BEGIN DATASET ENTRIES

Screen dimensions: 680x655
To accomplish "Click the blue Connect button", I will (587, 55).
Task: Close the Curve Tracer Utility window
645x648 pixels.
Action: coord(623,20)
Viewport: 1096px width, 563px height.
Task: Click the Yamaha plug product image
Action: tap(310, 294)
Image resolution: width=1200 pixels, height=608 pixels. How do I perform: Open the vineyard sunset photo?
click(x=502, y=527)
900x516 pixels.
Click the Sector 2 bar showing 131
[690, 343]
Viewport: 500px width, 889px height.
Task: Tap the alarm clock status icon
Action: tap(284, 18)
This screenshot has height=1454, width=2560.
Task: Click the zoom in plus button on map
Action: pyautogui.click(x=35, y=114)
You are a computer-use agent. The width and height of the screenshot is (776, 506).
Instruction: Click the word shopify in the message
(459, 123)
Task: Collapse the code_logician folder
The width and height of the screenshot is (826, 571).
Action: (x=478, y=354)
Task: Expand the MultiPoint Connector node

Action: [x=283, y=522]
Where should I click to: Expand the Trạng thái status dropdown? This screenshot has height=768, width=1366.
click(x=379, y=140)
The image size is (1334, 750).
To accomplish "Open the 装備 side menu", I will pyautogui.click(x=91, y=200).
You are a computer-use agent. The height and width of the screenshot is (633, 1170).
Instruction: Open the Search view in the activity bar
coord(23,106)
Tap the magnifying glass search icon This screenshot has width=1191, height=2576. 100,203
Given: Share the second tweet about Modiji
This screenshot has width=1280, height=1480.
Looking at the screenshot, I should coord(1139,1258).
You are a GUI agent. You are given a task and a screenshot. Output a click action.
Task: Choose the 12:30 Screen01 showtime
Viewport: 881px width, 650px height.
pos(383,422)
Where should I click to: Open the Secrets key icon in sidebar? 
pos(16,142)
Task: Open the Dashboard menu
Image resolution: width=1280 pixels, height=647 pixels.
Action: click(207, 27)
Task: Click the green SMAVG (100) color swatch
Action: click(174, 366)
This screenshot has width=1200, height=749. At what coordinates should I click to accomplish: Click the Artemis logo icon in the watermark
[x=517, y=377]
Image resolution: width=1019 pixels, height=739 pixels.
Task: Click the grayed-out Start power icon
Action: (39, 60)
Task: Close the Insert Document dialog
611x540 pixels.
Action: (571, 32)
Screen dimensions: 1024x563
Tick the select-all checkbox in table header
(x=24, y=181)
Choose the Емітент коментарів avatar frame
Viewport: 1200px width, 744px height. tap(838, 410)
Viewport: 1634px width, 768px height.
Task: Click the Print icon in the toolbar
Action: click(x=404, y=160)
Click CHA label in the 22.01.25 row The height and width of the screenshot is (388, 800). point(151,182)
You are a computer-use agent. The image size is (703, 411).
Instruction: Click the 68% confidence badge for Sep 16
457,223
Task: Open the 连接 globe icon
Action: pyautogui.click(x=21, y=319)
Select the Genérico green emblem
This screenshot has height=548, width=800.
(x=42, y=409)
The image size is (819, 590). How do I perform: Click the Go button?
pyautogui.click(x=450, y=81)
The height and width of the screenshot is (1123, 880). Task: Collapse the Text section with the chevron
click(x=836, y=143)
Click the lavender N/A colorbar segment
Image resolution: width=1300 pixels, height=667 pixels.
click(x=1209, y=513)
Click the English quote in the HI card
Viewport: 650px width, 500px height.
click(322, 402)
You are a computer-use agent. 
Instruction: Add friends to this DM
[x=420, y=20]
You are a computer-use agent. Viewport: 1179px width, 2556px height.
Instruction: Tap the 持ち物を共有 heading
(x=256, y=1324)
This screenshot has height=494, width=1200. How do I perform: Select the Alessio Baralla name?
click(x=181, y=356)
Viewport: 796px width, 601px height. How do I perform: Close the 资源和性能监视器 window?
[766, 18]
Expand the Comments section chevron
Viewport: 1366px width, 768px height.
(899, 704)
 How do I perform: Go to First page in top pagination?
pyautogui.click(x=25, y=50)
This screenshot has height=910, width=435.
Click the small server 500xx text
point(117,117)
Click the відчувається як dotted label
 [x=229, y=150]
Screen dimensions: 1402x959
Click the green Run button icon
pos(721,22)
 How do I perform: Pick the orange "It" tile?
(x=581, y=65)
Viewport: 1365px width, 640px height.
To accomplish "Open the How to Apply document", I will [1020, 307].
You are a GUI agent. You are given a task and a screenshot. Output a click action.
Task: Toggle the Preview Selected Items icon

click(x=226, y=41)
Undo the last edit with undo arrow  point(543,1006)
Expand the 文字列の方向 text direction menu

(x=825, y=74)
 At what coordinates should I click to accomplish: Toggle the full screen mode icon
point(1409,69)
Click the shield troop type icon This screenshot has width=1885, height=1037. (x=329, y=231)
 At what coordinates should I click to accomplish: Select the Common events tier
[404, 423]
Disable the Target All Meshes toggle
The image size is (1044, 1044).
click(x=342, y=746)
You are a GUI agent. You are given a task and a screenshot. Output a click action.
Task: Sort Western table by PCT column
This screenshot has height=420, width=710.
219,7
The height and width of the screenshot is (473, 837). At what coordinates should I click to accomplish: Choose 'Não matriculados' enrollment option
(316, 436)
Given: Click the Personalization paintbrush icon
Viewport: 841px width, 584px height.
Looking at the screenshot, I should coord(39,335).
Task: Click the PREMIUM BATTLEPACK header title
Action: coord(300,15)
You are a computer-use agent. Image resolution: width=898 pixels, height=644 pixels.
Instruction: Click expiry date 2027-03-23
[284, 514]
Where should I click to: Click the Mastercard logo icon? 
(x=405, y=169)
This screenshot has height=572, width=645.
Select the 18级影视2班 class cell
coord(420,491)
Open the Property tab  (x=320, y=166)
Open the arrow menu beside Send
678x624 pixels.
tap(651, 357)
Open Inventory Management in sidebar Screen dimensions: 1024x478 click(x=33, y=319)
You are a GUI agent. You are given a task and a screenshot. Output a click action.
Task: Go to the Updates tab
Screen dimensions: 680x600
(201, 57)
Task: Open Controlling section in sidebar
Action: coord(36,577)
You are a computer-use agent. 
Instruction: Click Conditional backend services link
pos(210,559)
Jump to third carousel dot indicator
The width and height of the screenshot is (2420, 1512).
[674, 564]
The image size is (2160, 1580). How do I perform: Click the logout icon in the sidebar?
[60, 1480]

END DATASET ENTRIES

### TASK OBJECTIVE
Your answer should consist of the lines above that hold the word "computer".

### PROBLEM SOLUTION
You are a computer-use agent. The width and height of the screenshot is (776, 506).
You are a computer-use agent. The height and width of the screenshot is (633, 1170).
You are a computer-use agent. The image size is (703, 411).
You are a computer-use agent. 
You are a computer-use agent. Viewport: 1179px width, 2556px height.
You are a computer-use agent. Image resolution: width=898 pixels, height=644 pixels.
You are a computer-use agent. 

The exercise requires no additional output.